Why Quality Matters in eDNA
Why Quality Matters in eDNA
Environmental DNA (eDNA) is one of the most innovative tools in modern conservation, enabling the detection of species from minute traces of genetic material left in water, soil, or air. Trusting the right partner for your sample analyses, and knowing the key questions to ask, helps ensure the highest quality results for your project.
At The eDNA Consultancy, we believe that clarity and rigour are key. What happens behind the scenes ensures that the results you receive are reliable and meaningful. When survey design or laboratory processing is not focused for eDNA monitoring, the consequences although subtle can be important:
Biodiversity baseline monitoring may be incomplete, affecting decision-making.
Survey design may be harder to implement for your field staff.
Follow-up surveys may be required, adding to cost and delivery time.
Why replication matters
One of the most important steps in eDNA analysis is polymerase chain reaction (PCR). This is the process that makes enough copies of DNA for detection. eDNA is rarely uniformly distributed in your sample and with a metabarcoding study whilst you may have collected DNA from dozens of species, whether they are detected or not can depend on how many PCR replicates are run.
Research has shown that increasing PCR replication increases the number of species detected per sample.
Shirazi & Meyer (2021) ran 24 PCR replicates per primer set and found that 21–29% of species were only detected once across all replicates.
Anmarkrud et al. (2025) found that more than 10 replicates were needed before species detections reached a plateau.
This evidence highlights that replication is not just a technical detail, but a critical factor in maximising biodiversity detection.
It might be useful to know that single-species surveys can offer higher sensitivity, specificity, and cost-effectiveness compared to increasing replication in metabarcoding, but of course you don’t receive the wealth of species identifications. We generally recommend a single-species eDNA approach when the objective is to detect or monitor a target organism of particular conservation, regulatory, or management concern.

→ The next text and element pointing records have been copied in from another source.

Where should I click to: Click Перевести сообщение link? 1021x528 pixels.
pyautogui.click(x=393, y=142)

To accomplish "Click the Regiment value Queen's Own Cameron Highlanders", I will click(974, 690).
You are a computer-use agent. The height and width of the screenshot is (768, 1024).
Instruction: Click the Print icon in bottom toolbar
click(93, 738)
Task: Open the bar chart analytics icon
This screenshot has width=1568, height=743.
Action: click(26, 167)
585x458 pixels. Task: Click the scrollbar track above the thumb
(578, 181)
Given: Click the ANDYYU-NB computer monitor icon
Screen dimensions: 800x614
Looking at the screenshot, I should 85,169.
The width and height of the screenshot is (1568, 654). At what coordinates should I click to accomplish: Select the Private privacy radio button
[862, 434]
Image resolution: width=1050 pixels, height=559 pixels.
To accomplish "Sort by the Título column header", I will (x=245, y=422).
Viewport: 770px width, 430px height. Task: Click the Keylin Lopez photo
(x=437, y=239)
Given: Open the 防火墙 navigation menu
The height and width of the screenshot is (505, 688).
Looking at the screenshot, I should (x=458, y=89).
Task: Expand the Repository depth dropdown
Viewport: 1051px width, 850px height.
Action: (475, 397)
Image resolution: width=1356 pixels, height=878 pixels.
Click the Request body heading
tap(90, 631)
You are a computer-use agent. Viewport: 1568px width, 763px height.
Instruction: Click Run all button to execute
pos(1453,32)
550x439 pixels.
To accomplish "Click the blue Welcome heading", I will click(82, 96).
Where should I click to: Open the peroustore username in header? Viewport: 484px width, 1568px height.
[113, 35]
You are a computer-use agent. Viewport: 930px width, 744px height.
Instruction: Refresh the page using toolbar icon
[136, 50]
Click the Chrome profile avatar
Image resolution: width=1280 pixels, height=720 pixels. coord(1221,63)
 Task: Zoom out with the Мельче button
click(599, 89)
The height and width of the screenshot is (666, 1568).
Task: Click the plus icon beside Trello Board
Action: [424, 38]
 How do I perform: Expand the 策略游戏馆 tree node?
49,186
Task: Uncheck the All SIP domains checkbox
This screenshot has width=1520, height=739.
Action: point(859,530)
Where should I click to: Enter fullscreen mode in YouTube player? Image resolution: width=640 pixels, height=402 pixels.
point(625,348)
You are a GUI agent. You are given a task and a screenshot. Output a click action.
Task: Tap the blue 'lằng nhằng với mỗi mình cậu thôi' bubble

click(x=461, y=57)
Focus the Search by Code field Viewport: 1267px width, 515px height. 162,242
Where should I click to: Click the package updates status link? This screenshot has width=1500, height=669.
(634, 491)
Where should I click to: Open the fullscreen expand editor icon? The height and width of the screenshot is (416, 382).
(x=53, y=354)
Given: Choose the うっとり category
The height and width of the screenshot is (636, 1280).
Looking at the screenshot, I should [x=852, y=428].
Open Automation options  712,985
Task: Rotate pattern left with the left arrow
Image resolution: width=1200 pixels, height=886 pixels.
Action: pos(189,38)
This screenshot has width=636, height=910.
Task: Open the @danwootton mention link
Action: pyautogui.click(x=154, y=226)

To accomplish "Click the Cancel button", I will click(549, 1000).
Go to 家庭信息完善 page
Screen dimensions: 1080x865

Balancing budgets and replication can be challenging, we can help with that decision so if you're unsure get in touch for a free project consultation.
More information on single-species analysis - Single-species analysis | The eDNA consultancy
Transparency is key
At the eDNA Consultancy, we are transparent about the methods that underpin our trusted eDNA analysis. Helpful information to ask your laboratory service includes:
Quality control steps – how contamination is prevented and monitored in the field collection and in our laboratory analysis.
Number of replicates – how many times each sample is tested.
Primer sets – which genetic markers are used, and why.
Asking about these details is a good way to understand the reliability of your results. Transparency is always a hallmark of robust science.
Our approach
We’ve built multiple layers of quality checks into our process:
Field control kits (free with every project): Control samples are processed alongside field samples to confirm robust field sampling and detections that come from the environment, not equipment.
Extraction controls: Every batch of samples includes controls to monitor laboratory contamination.
PCR controls: Each PCR run contains both positive and negative controls to check chemistry and guard against false signals.
Replication: Our metabarcoding workflows include twelve replicates as standard, ensuring strong and reliable results. We can provide additional replicates on request, or advise if a targeted single-species analysis would be a more cost-effective option. To optimise your project, we also use species accumulation curves to assess whether higher sampling intensity could enhance detections.
Positive controls: Appropriate DNA controls are included to confirm primers and sequencing are working as intended.
Multi-room, one-way system: Our lab layout prevents amplified DNA from reaching the clean rooms where trace DNA is handled.
At The eDNA Consultancy, we take pride in being transparent and rigorous. We go beyond simply generating a species list, we clearly explain the steps taken, the genetic markers applied, and the replicates used. Whether for biodiversity monitoring or rare species detection, we provide context that brings meaning to the data. Our clients can be confident that their results are not only reliable, but also robust and actionable.